I did find something that might affect the attrHook working in xhtml documents.

I had the same html page. One saved as index.html and the other as index.xhtml.

Calling document.documentElement.nodeName on the first one returns "HTML" as html nodes are uppercase.

Calling it on index.xhtml, as it is classed as an xml document, returns "html", obvously due to xml node names being case sensitive.

This is used in Sizzle.isXML and is only checking for "HTML" (unless there is a reason for this). I think this is the reason why this bug occurs.

Because of this, some jQuery methods are affected when they shouldn't be, so attrHooks might not get called if document.documentElement.nodeName returns "html"

I changed Sizzle.isXML to ( adding toUpperCase to the nodeName ):

Sizzle.isXML = function( elem ) {
	// documentElement is verified for cases where it doesn't yet exist
	// (such as loading iframes in IE - #4833) 
	var documentElement = (elem ? elem.ownerDocument || elem : 0).documentElement;

	return documentElement ? documentElement.nodeName.toUpperCase() !== "HTML" : false;
};

If this check affects removing a checked attribute in an xhtml document, it must affect others.

I've done some tests ( Couldn't add them into jsFiddle as it doesn't have 1.6 )
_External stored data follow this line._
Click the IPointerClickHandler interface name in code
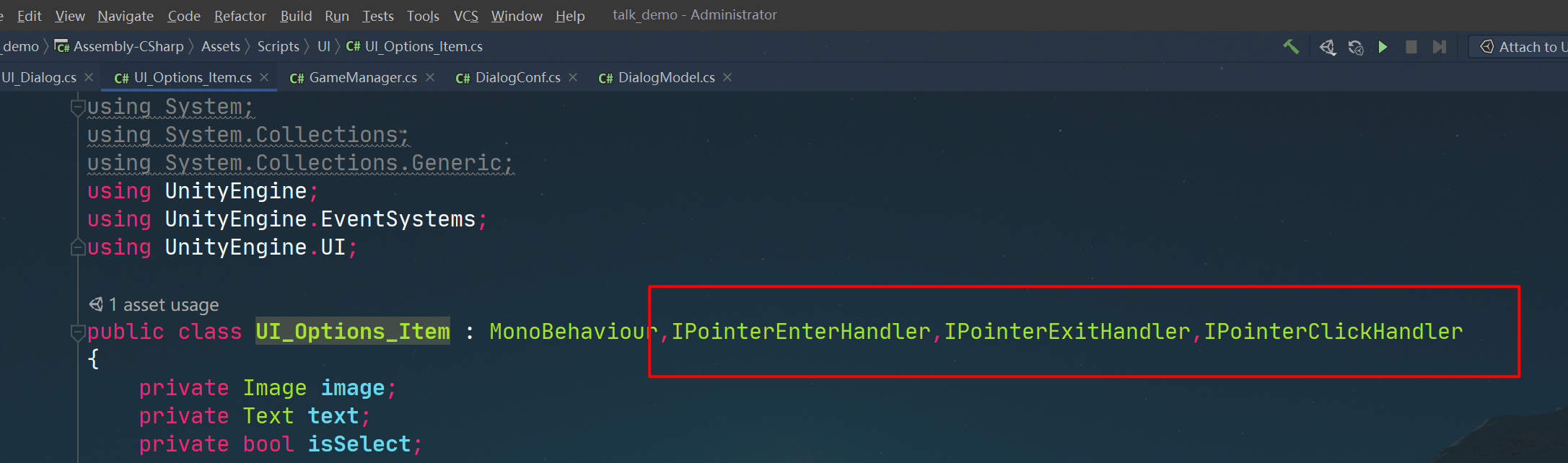 pyautogui.click(x=1333, y=332)
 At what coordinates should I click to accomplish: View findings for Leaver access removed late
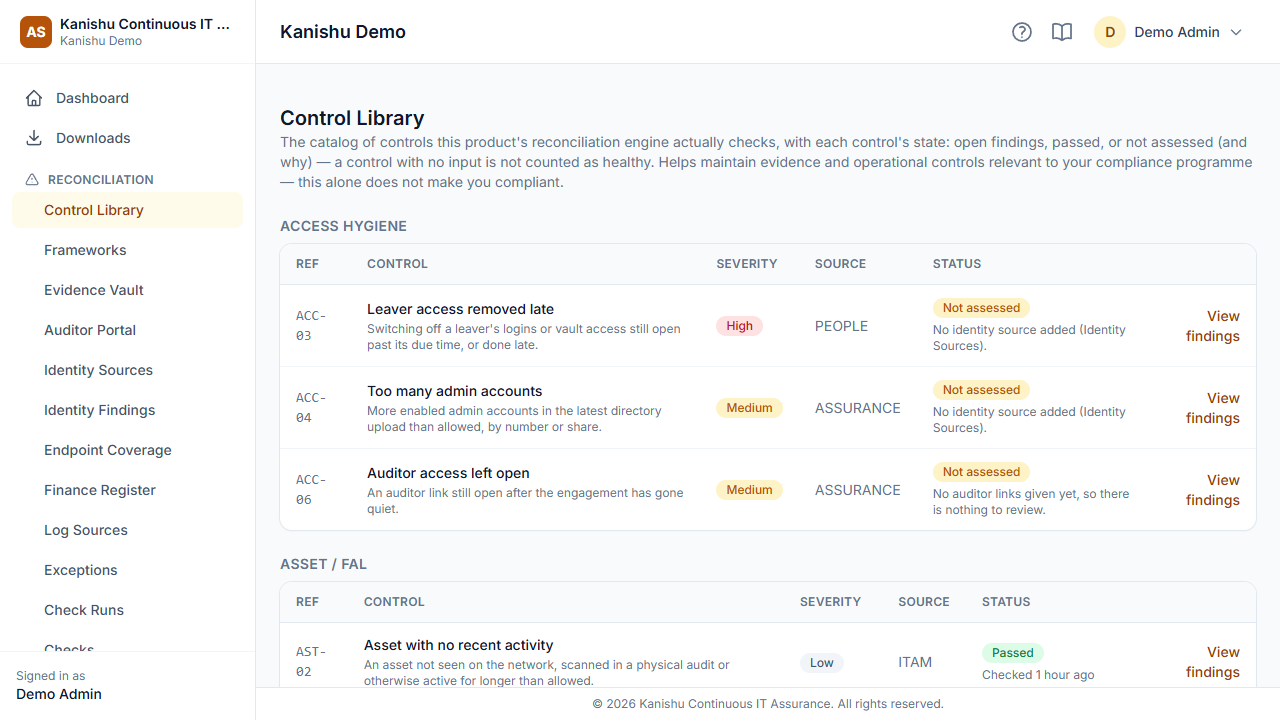[x=1213, y=326]
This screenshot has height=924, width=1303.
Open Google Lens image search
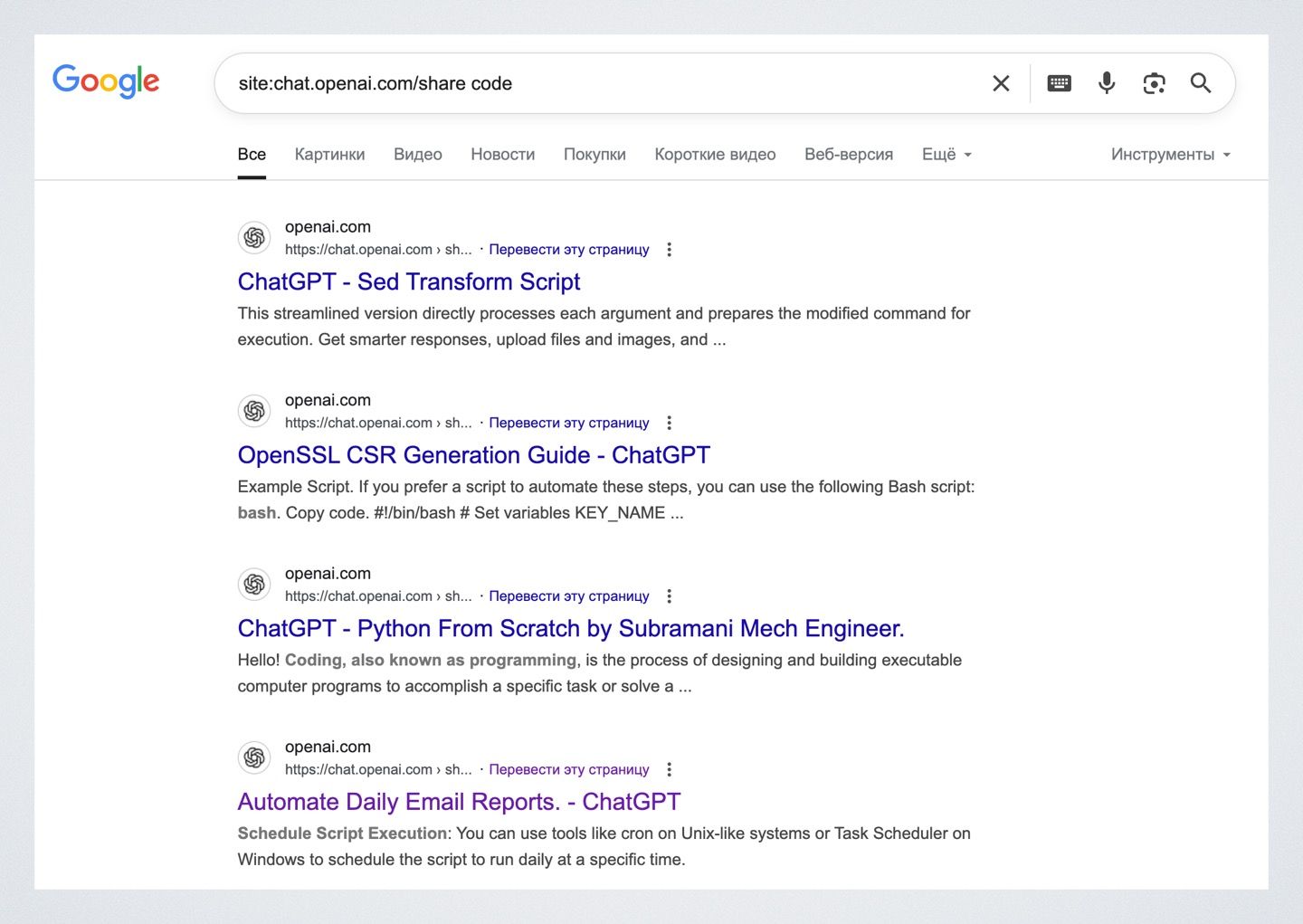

Which can be found here: http://bit.ly/fG44bd

Changed March 26, 2011 12:56PM UTC by timmywil comment:16

Yes, this has been done in attrhooks for 1.6. All falsy values will remove Boolean attributes such as checked. I haven't looked into the XHTML issue, but I'll do some testing.

Changed March 26, 2011 02:37PM UTC by tomgrohl comment:17

@timmywil

Haha. Thought it might have been. Nice one!

Changed April 01, 2011 02:13AM UTC by dmethvin comment:18

component: coreattributes
milestone: → 1.6

$().prop() will land with the attr rewrite.

Changed April 01, 2011 02:21AM UTC by timmywil comment:19

owner: → timmywil
status: openassigned

Changed April 15, 2011 02:30AM UTC by timmywil comment:20

resolution: → fixed
status: assignedclosed
version: 1.3.21.5.2

Changed April 15, 2011 05:43PM UTC by timmywil comment:21

This has been changed. Not all falsy values will remove the common Boolean attributes, just false.